I really do not feel this is necessarily a failure of hardware—it typically picks up most points in its path—but all those side brushes can occasionally kick points away instead than deliver them in. Its reluctance to return to the middle of the room when it begins edge cleaning usually means any pieces flung away from it can continue to be forgotten, waiting around for my barefoot to explore later. Ultimately it does an sufficient occupation of cleaning and would be fantastic in a family where you can run it on a timetable without the need of concern of it taking in your kid’s toys.

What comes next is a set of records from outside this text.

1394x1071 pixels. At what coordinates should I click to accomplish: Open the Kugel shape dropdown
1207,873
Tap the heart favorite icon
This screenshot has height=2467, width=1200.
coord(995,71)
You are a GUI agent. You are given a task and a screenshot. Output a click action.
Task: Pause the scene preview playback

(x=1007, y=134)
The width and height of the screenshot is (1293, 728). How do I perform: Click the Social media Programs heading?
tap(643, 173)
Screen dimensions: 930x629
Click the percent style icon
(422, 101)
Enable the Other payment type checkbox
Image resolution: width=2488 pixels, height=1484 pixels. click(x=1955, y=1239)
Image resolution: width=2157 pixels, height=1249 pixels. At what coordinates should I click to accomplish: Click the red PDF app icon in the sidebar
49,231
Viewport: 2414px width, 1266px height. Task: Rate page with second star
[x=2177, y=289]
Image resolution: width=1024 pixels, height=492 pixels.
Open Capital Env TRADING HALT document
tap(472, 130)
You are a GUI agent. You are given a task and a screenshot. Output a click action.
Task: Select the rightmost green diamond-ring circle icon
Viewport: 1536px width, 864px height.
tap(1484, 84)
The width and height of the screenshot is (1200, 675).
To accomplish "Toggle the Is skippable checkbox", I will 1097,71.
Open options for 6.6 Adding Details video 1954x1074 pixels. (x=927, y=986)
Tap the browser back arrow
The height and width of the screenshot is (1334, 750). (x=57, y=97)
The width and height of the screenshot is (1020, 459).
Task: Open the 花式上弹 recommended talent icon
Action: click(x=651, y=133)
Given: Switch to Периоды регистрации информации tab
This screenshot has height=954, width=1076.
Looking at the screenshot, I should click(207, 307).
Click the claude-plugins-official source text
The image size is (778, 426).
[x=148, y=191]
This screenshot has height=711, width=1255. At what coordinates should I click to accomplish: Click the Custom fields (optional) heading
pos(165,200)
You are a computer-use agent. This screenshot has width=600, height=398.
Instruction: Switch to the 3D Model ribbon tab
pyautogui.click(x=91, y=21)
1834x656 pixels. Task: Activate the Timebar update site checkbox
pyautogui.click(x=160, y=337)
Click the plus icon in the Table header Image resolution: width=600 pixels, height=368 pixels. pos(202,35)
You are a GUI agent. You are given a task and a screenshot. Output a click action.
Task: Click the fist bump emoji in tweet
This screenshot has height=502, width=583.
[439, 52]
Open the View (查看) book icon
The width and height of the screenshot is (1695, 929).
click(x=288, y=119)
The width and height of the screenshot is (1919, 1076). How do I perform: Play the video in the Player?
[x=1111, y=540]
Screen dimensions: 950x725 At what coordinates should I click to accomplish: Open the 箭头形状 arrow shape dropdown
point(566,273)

With a clean, pretty sturdy application interface, extremely silent procedure, and straightforward maintenance, the Eufy RoboVac G30 Hybrid sits quite easily at its rate level of $370—a fantastic value for those people who preserve points tidy adequate to be cleaned on a agenda by a minimal geometric buddy, when it releases later this month. Just remember—as with most, if not all robot vacuums, really don’t be expecting miracles.
README
- The Eufy RoboVac G30 Hybrid is quiet, quick, and great at edges.
- But it sometimes flicks dust all over in its place of finding it up.
- The mop is a good idea, but form of a goofy hassle.